Als ich gegen sechs Uhr früh ankam, war der Platz bereits voller Frauen. Sie sassen in Gruppen zusammen und hatten in ihrer Mitte alles ausgebreitet, was sie für das Ritual brauchten: Kupferkrüge mit Gangeswasser, Malas, Bananen, Kokosnüsse, rotes Farbpulver, Erde und Tulsi. In einigen Gruppen kneteten die Frauen aus Erde kleine Figuren und stellten sie in ihrer Mitte auf. Andere sangen Mantras und bewegten dazu kleine Tongefässe mit brennendem Docht, sogenannte Aartis; von diesen Lichtern leitet sich auch ihr Name ab.

Am Tulsi-Ghat traf ich Aarti und wir gingen zuerst zu ihrer Lehmfigur, die inzwischen mit Malas, Früchten und Aartis übersät war. Frauen berührten und umkreisten sie ohne Unterbruch.
Sie führte mich danach die Treppe hoch auf die Dachterrasse «ihres» Gebäudes und zeigte mir den wunderschönen Ausblick über den Ganges bei Sonnenaufgang.
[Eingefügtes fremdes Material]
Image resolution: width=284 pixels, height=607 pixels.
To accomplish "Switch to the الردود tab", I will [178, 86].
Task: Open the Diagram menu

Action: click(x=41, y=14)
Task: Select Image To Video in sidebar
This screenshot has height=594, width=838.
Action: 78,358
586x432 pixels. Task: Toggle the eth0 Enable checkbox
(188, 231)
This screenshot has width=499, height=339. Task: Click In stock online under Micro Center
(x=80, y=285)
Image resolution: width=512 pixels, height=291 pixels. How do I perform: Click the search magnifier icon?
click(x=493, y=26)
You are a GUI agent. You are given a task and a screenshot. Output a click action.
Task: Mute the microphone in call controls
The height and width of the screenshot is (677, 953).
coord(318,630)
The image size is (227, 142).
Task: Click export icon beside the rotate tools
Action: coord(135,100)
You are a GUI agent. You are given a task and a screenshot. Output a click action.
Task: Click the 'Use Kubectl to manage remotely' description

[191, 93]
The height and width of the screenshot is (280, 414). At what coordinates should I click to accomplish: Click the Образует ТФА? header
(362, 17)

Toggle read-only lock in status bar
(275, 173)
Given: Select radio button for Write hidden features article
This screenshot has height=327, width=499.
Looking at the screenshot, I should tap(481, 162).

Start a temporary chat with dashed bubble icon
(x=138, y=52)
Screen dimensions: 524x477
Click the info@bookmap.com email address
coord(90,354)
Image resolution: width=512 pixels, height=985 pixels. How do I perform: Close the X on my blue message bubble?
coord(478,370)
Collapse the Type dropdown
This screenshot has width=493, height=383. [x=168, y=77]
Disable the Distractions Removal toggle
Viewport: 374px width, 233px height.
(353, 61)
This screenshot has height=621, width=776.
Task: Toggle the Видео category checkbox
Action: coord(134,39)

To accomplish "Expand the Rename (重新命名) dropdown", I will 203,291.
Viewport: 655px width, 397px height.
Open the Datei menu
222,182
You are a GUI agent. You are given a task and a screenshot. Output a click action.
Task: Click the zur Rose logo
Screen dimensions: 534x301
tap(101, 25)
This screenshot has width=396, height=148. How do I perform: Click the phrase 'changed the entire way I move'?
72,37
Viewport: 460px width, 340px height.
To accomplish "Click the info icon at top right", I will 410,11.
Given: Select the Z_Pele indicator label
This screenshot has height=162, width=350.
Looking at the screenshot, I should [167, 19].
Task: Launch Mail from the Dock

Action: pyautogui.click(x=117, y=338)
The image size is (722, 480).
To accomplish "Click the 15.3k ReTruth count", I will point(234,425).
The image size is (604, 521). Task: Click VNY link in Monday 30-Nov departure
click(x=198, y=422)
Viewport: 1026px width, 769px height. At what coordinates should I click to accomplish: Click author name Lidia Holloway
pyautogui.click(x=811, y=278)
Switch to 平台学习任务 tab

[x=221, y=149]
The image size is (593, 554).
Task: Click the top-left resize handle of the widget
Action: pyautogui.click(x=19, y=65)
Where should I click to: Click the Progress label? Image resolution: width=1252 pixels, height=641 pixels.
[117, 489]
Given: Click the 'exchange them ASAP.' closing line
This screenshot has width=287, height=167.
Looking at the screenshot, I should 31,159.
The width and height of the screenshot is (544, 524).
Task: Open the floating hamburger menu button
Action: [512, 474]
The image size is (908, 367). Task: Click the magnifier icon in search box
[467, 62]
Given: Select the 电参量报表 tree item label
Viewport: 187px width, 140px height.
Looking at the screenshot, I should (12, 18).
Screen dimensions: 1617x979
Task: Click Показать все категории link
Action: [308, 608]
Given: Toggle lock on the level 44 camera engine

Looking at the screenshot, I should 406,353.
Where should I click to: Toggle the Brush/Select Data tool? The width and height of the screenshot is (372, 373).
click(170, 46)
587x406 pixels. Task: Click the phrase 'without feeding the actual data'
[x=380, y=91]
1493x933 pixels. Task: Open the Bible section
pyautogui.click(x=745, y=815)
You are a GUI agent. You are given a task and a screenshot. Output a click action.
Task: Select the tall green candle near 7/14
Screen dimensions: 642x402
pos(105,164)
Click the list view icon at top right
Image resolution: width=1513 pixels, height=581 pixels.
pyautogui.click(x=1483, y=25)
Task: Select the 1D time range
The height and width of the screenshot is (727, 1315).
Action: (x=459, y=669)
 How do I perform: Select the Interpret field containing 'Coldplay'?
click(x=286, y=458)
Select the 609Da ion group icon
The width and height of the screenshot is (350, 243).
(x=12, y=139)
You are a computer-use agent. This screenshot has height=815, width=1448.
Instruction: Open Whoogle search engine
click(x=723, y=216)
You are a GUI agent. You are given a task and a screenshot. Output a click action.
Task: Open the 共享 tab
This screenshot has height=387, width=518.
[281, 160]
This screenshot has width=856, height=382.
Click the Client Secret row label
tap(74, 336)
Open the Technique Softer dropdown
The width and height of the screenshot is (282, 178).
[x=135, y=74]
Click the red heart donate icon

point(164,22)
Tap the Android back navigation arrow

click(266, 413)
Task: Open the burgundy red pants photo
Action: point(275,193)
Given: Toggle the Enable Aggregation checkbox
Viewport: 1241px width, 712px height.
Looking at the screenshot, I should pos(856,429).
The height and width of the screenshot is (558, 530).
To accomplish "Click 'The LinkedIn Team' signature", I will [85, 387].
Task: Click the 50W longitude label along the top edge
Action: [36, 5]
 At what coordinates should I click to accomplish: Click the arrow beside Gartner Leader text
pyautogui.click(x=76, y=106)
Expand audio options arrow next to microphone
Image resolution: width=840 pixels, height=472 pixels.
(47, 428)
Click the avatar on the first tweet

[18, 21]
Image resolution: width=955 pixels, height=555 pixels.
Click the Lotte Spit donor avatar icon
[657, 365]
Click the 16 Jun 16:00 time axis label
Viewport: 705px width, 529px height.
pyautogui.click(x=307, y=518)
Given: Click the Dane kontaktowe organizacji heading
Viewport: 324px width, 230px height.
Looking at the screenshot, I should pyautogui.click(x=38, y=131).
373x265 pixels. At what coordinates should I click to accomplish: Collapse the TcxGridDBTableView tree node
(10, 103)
Von einer schmalen Gasse her traten wir in das Gebäude ein. Ein leerer Gang, in dessen Mitte ein Steinwürfel stand, führte uns in einen Raum, der sich auf zwei Seiten öffnet. Hier standen mit Malas vollbehängte Figuren und um sie bewegten sich Menschen, die sich um sie kümmern. In dieser Stadt gibt es unzählige solche Götterstatuen, und ich hatte manchmal den Eindruck, dass es ihnen besser geht als vielen Menschen in Varanasi. Um dies wirklich verstehen zu können, fehlen mir jedoch die nötigen religiösen Gefühle.
Auf den Ganges hin öffnete sich ein breiter Gang, der durch eine «Gittermauer» den Blick nach draussen freigab. Von hier oben betrachtet strahlte der Fluss etwas Heiliges aus, hier glitzerte er in der Morgensonne und hatte nichts von der Kloake, die er auch ist.